I grabbed the blanket from the end of the couch and buried my face in it. "No reason. You know I'm not into Zane. He just never goes anywhere, so I wondered where he was." Hadn't Z said something about checking out a supplier? Once again, my mind ran over the possibility of Zane and Z being one and the same. But surely Zane couldn't be that romantic?
"Uh huh."
"Seriously, Talia. I'm seeing someone. Well, sorta."
"How's that going anyways?" Talia tugged on the blanket and I let it slip down away from my face. "No dirty bits though, remember?"
"Why the sudden puritanical nature? I know damn well you are getting some regularly. I've seen the way your husband looks at you. The way you respond to him. Typically, when people are getting laid, they loosen up, not get more uptight. You're weird."
"I am not uptight." Talia shook her head. "Maybe it's just that I don't want to think about you and some random mystery man getting it on. You don't know who he is. He could be related to me, for all I know."
Once again, the niggling thought that Z could be Zane recurred. Talia seemed too hesitant about him. Surely my best friend wouldn't keep that a secret from me, knowing how annoying I found Zane.
No... Talia would have put a stop to it.
I skipped the hints and went with directness. "You know, you could be a good friend and ask your husband who Z is. Then we could put an end to the speculation."

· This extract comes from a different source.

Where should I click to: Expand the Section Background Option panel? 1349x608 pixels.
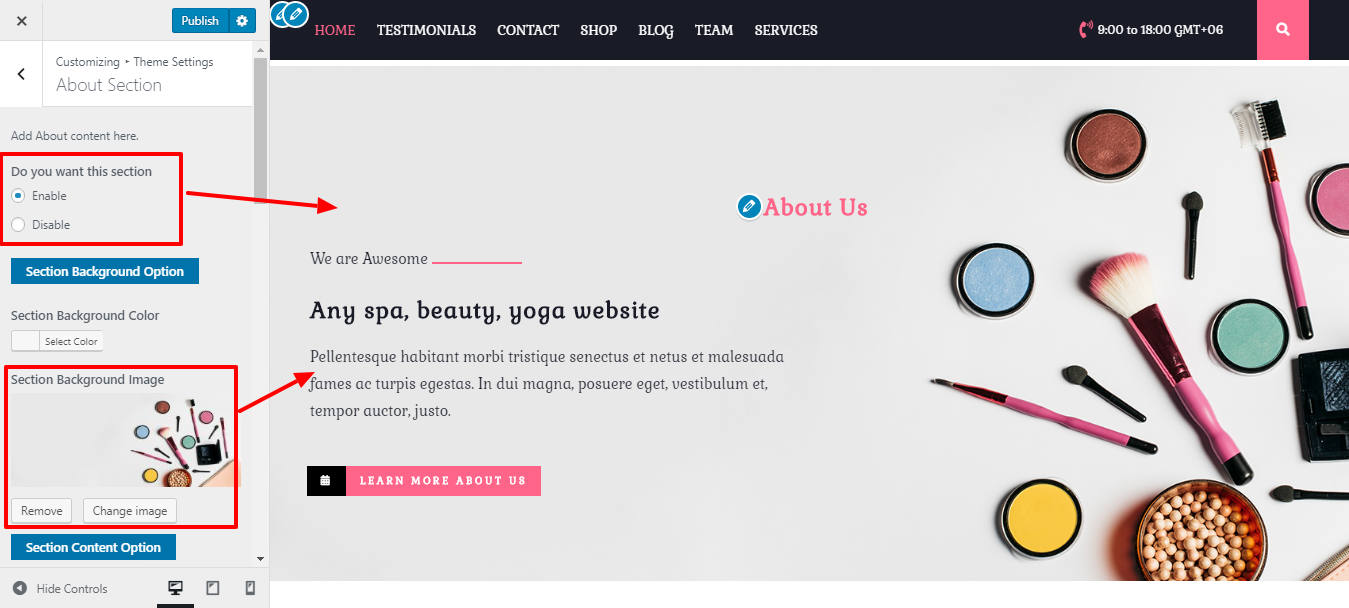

"Nah. I wouldn't want to ruin your fun. This is the happiest I've seen you in a while." Talia tossed a piece of popcorn at me with a smile. "Besides, I like to hear you take guesses. Who do you have your eye on currently?"
"I'm not sure." I sighed. "Well, I did figure out that he doesn't work at the hospital."
"I could have told you that. Oh wait, I did." Talia faked an exasperated huff. "Maybe you will learn to listen to me one day."
I flipped her off. "Well, if you don't know who he is, then you are just guessing like I am. So, hush."
"Nah. But thanks for the suggestion." Talia winced and stood. "Ugh. Be right back. The baby is using my bladder for soccer practice again."
When Talia left the room, I dug my phone out and pulled up my email.
To: Z
Subject: Identity
Hey Z,
So... I am hanging out with Talia today. I told you I would be. Well, she made a comment that got me thinking.
Her brother is out of town too. Sounds like a similar work thing. What are the odds?
I'd worry that you were Zane except that you are so much more romantic than that goof could ever be. Will he ever grow up? I need maturity in my life.
Miss you.
Claire
I got an almost instant reply.
To: Claire
Subject: Re: Identity
You know, Zane is actually an alright guy. You probably just need to get to know him a little better.
He's not as bad as you think.
He's pretty loyal. Kinda funny. A hard-worker. And if you know him at all, you know how much his family means to him.
I'm glad you think I am mature though. I'd hate for you to think I was some dumbass jackoff that wasn't worth your time. -Z-
Z defending Zane so strongly made me wonder just how close he was to the Richmond family. Clearly, he was friends with Zane. I tried to think of a diplomatic response, but decided to just go with honesty. Tell him about the Zane I knew.
To: Z
Subject: Re: Re: Identity
Z,
The Zane Richmond you know is not the same one I know. He's a jerk, always teasing me and trying to get in my pants. He's a big flirt who doesn't like to take no for an answer. And he just doesn't know when to stop. The big goof really won't quit even though I've repeatedly said, "No thanks."